API, NPRA ask EPA to consider delaying RFS-2 implementation for one year

Two leading US oil industry trade associations asked the US Environmental Protection Agency on June 9 to consider delaying implementation of new renewable fuel standards for a year.

Two leading US oil industry trade associations asked the US Environmental Protection Agency on June 9 to consider delaying implementation of new renewable fuel standards for a year.

“Given the extremely complex and first of a kind nature associated with this rulemaking, it seems that promulgation of final rules by EPA and necessary preparations by impacted industries will not be able to meet a Jan. 1, 2010 implementation date,” Al Mannato, fuels manager for the American Petroleum Institute, testified at an EPA hearing on the proposed regulation.

“This rulemaking should not be rushed,” added Greg Scott, executive vice president and general counsel at the National Petrochemical and Refiners Association. “As noted, [EPA] took considerable care in drafting the proposal. Stakeholders such as NPRA need to take similar care in examining the proposal; analyzing its potential impacts on our industry, consumers, and the economy as a whole; and then drafting meaningful, informed and responsive comments to the agency.”

The current US renewable fuel standard (RFS) was established under the 2005 Energy Security Act. Congress made several important revisions to it when it passed the 2007 Energy Independence and Security Act, including expanding coverage to diesel and off-highway fuels, establishing greenhouse gas reduction thresholds, and increasing renewable volume standards, according to EPA.

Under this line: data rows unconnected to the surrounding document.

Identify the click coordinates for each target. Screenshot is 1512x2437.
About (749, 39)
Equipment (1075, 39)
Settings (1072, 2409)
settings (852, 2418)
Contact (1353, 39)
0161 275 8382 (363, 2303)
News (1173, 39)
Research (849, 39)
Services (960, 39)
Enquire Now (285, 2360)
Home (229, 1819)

Scott said that NPRA does not believe it can properly review the proposals under the proposed second RFS during the existing comment period, and has joined API in formally asking EPA for at least 60 additional days. Even if the federal regulator grants the request, NPRA also thinks EPA won’t be able to adequately meet a Jan. 1, 2010 deadline, he continued.

“It took the agency almost 18 months to develop this proposal, and there are sure to be thousands, if not tens of thousands, of public comments on the proposal. It is hard to believe that the agency can give adequate and fair consideration to these public comments and meet this ambitious schedule,” Scott said.

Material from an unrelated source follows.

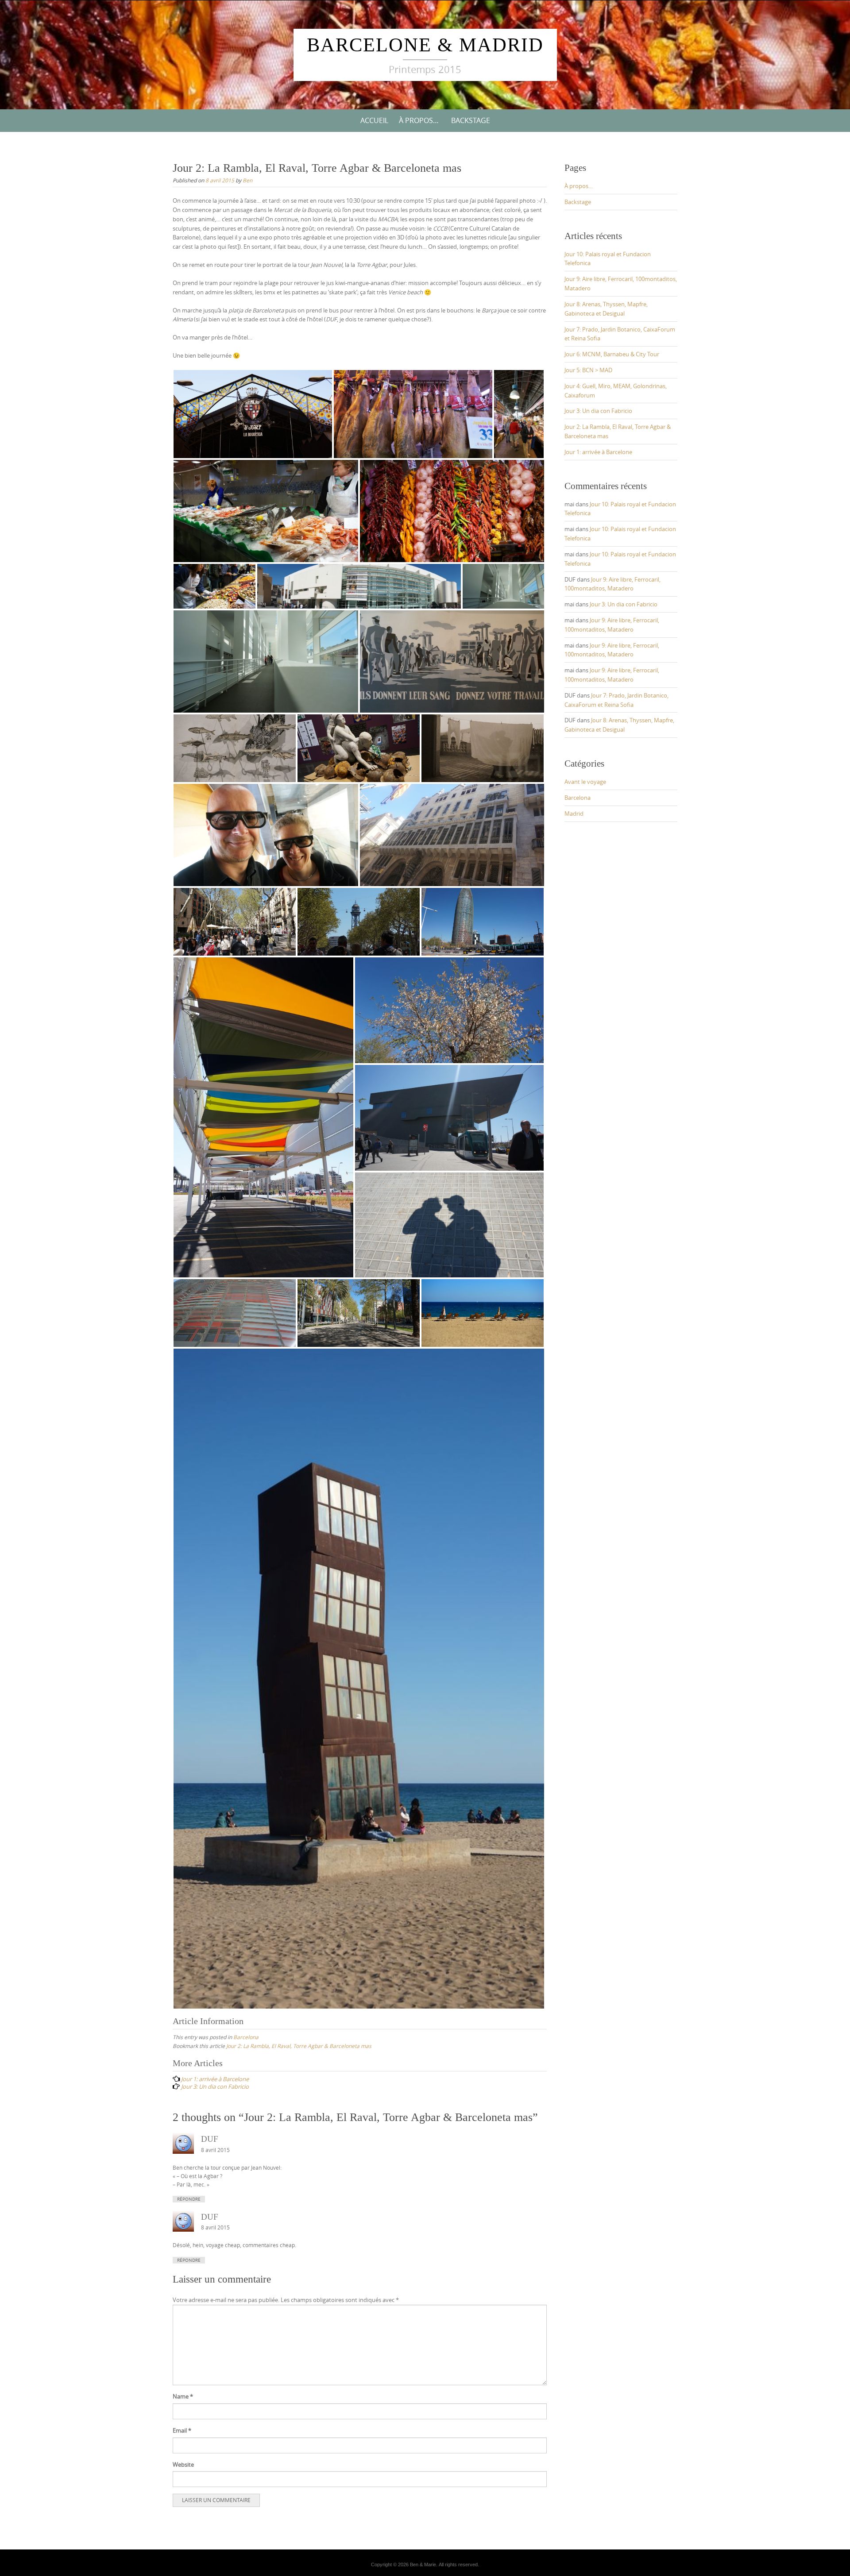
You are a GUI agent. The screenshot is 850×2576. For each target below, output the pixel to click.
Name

Stakeholders also will need sufficient time to digest the final new rule and plan for compliance, he added. The first RFS was informally released in mid-April 2007 and became effective four and a half months later on Sept. 1, he said. “Clearly, the RFS-2 regulations, when finalized, will be far more complex than the RFS-1 rule and will require more lead time for compliance,” he suggested.

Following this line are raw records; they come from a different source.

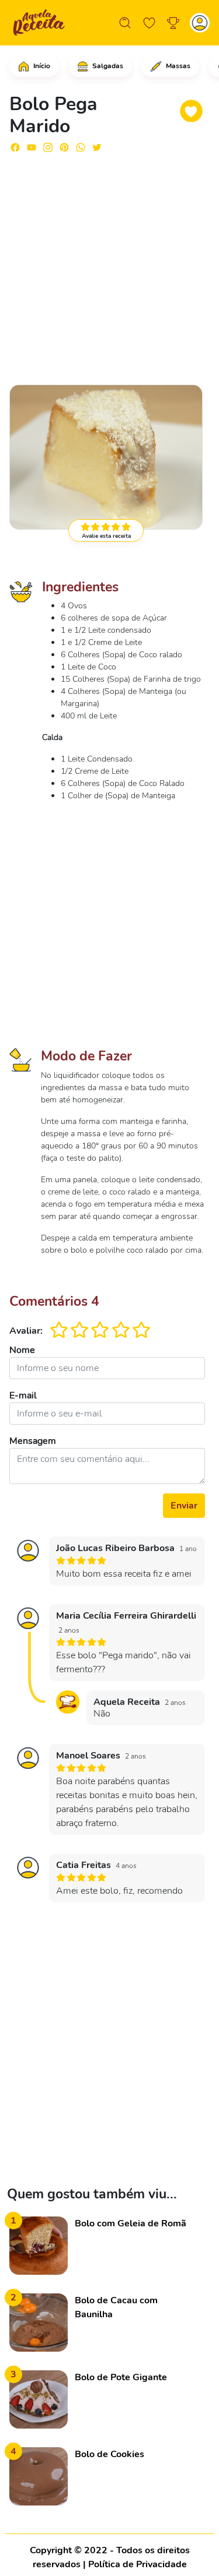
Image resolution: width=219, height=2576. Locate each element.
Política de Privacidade (137, 2564)
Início (41, 66)
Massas (177, 66)
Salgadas (107, 66)
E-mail (23, 1395)
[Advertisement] (109, 263)
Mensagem (32, 1441)
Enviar (184, 1505)
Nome (22, 1350)
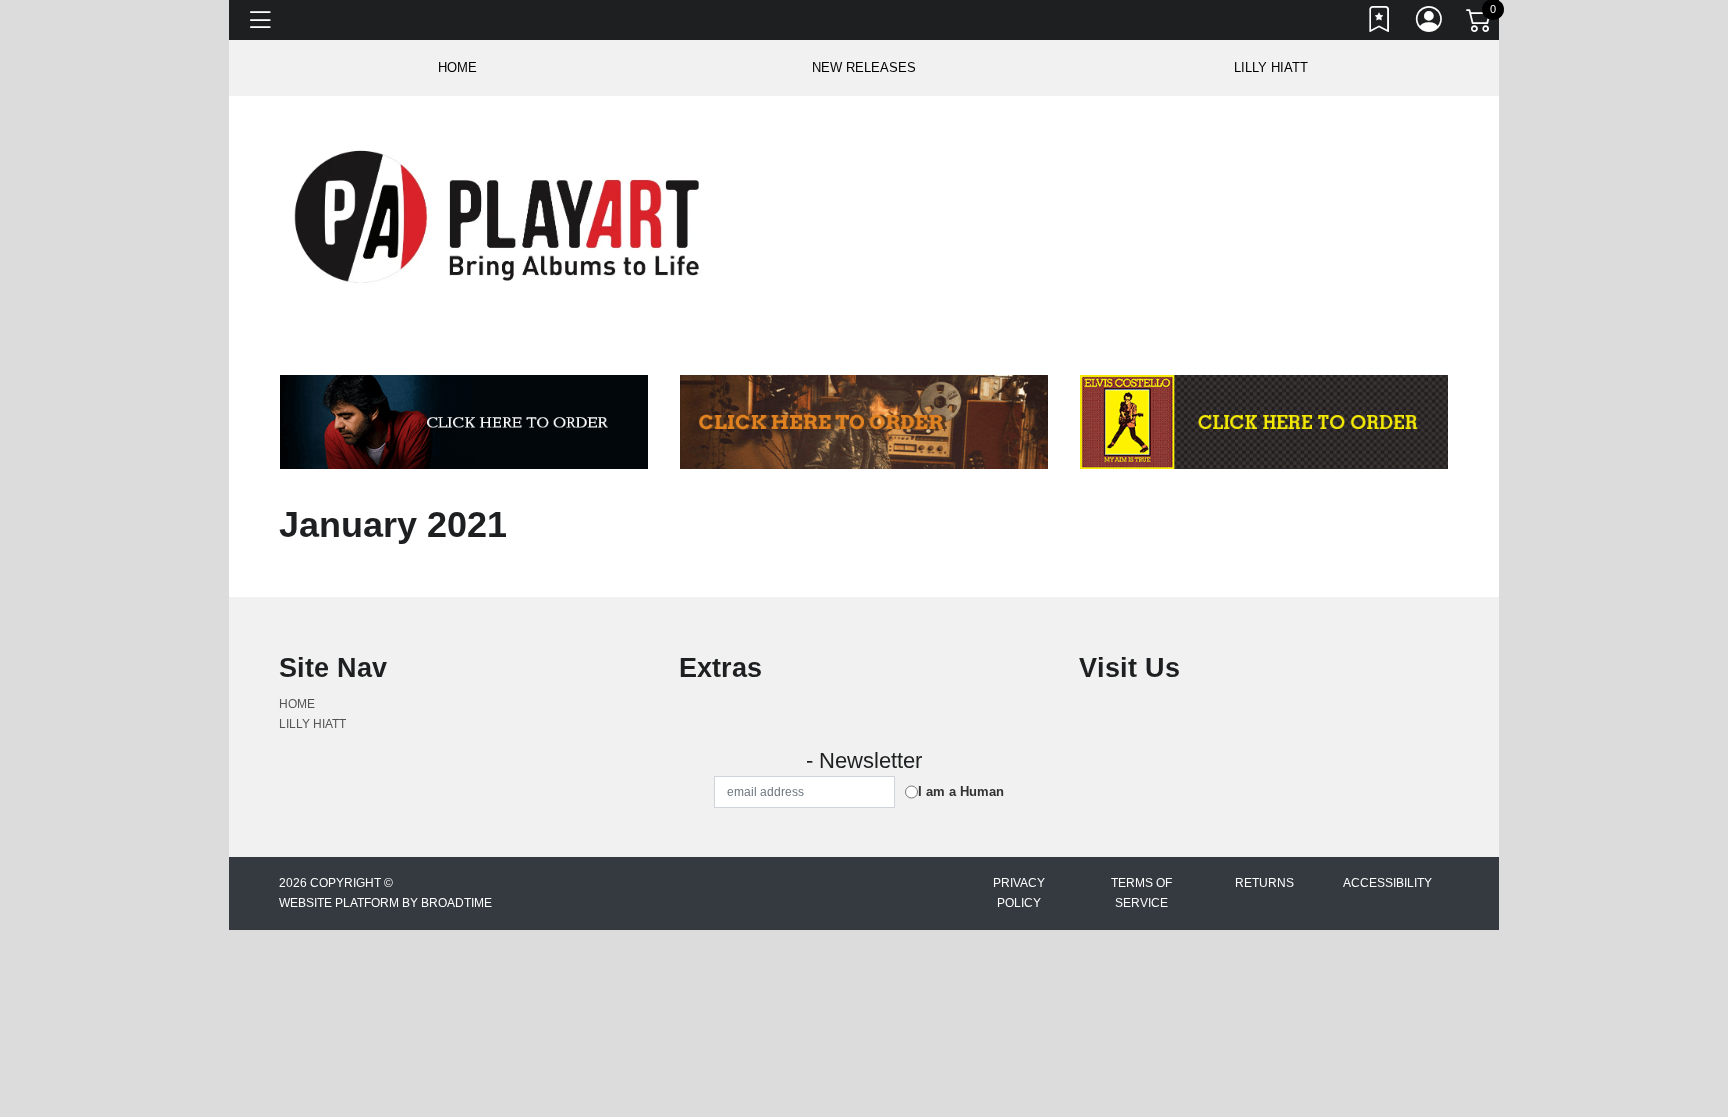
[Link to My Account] (1430, 23)
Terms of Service (1141, 893)
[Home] (500, 215)
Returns (1264, 883)
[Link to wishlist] (1380, 23)
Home (297, 704)
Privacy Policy (1019, 893)
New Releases (864, 67)
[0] (1480, 24)
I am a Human (961, 791)
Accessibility (1387, 883)
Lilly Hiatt (1271, 67)
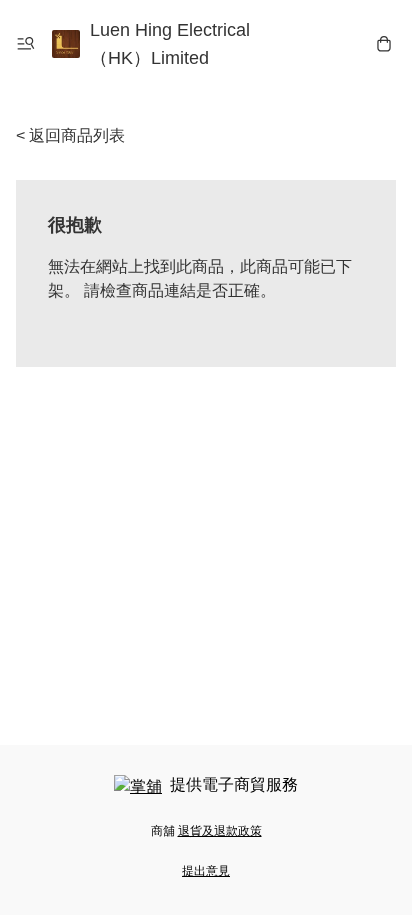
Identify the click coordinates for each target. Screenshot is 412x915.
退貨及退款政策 (220, 831)
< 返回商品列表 (70, 135)
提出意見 (206, 871)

Mannato said that it is critically important that obligated parties and all others involved in the RFS, such as biofuel producers and distributors, also have time to prepare for implementation of the proposed standard’s complex four-tier mandate. “Also, the compliance issues associated with a partial year program should rule out that possibility. Therefore, it appears that the only option that is feasible is a Jan. 1, 2011 start date,” he said.